╔══

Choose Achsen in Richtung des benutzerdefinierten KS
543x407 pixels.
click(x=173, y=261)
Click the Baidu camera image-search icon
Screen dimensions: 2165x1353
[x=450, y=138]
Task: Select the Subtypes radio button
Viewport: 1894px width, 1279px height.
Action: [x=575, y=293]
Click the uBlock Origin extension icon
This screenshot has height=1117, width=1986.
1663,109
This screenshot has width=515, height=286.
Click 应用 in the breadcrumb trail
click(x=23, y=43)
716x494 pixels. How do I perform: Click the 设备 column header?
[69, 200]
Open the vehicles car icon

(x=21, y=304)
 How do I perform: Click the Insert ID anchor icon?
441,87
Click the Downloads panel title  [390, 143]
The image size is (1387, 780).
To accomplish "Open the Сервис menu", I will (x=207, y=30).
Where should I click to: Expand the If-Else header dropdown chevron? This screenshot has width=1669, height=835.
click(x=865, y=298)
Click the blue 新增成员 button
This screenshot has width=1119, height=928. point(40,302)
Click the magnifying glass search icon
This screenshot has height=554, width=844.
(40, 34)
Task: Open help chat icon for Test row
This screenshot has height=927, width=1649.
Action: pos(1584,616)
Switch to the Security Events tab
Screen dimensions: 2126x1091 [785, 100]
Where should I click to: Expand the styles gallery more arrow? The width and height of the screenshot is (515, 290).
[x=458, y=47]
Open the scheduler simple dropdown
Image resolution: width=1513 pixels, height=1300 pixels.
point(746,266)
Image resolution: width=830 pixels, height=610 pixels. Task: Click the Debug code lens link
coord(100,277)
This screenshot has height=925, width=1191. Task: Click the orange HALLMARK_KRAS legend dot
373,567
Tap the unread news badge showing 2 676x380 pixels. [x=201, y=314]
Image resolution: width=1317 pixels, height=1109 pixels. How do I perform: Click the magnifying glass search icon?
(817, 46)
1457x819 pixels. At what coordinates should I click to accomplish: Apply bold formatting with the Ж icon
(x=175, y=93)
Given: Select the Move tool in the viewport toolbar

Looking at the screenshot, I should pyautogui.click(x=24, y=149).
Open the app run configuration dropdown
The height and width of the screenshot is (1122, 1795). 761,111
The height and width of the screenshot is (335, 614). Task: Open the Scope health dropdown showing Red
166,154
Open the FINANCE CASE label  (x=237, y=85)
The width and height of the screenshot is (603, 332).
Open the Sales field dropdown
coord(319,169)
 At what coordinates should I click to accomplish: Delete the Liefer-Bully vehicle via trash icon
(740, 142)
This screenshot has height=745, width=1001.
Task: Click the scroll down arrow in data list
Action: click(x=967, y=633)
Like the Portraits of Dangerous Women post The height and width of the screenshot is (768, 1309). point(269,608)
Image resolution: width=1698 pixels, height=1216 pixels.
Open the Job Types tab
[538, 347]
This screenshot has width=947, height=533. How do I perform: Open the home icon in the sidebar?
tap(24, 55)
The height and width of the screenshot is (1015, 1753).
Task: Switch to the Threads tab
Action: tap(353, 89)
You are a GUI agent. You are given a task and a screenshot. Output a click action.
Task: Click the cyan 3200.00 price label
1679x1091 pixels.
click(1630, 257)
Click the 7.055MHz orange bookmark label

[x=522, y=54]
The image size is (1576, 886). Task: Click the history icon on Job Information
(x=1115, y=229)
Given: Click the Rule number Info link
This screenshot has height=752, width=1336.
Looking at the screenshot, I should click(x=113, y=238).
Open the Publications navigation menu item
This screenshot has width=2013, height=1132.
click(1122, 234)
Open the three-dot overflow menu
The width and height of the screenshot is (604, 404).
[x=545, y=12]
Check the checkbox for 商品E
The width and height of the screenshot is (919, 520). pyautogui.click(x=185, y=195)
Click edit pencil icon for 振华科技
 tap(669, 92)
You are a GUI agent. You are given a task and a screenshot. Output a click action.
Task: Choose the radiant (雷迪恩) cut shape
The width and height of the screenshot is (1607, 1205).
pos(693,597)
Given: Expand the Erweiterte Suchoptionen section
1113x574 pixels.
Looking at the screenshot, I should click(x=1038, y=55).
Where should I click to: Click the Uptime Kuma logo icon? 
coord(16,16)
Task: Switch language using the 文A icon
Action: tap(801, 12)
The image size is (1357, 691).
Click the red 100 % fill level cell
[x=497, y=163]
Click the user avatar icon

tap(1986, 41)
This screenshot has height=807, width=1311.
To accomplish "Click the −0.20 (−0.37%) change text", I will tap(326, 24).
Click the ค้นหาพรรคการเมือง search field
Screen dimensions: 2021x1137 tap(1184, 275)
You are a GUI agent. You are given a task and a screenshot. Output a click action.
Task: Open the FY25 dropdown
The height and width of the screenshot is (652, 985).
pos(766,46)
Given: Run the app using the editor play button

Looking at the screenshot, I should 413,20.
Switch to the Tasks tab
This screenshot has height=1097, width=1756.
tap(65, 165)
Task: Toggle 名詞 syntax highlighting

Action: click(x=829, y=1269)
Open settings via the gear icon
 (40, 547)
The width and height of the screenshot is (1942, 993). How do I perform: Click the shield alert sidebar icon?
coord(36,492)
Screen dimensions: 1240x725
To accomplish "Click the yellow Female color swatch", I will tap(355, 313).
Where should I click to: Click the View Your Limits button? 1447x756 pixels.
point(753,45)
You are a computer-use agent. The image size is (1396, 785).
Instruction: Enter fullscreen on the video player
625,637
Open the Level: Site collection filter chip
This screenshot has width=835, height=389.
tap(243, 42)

╚══

Please reproduce exactly the lines in the listing above from the one containing "The width and height of the screenshot is (1607, 1205)." through the one containing "Task: Open the FY25 dropdown", both included, and nothing more.

The width and height of the screenshot is (1607, 1205).
pos(693,597)
Given: Expand the Erweiterte Suchoptionen section
1113x574 pixels.
Looking at the screenshot, I should click(x=1038, y=55).
Where should I click to: Click the Uptime Kuma logo icon? 
coord(16,16)
Task: Switch language using the 文A icon
Action: tap(801, 12)
The image size is (1357, 691).
Click the red 100 % fill level cell
[x=497, y=163]
Click the user avatar icon

tap(1986, 41)
This screenshot has height=807, width=1311.
To accomplish "Click the −0.20 (−0.37%) change text", I will tap(326, 24).
Click the ค้นหาพรรคการเมือง search field
Screen dimensions: 2021x1137 tap(1184, 275)
You are a GUI agent. You are given a task and a screenshot. Output a click action.
Task: Open the FY25 dropdown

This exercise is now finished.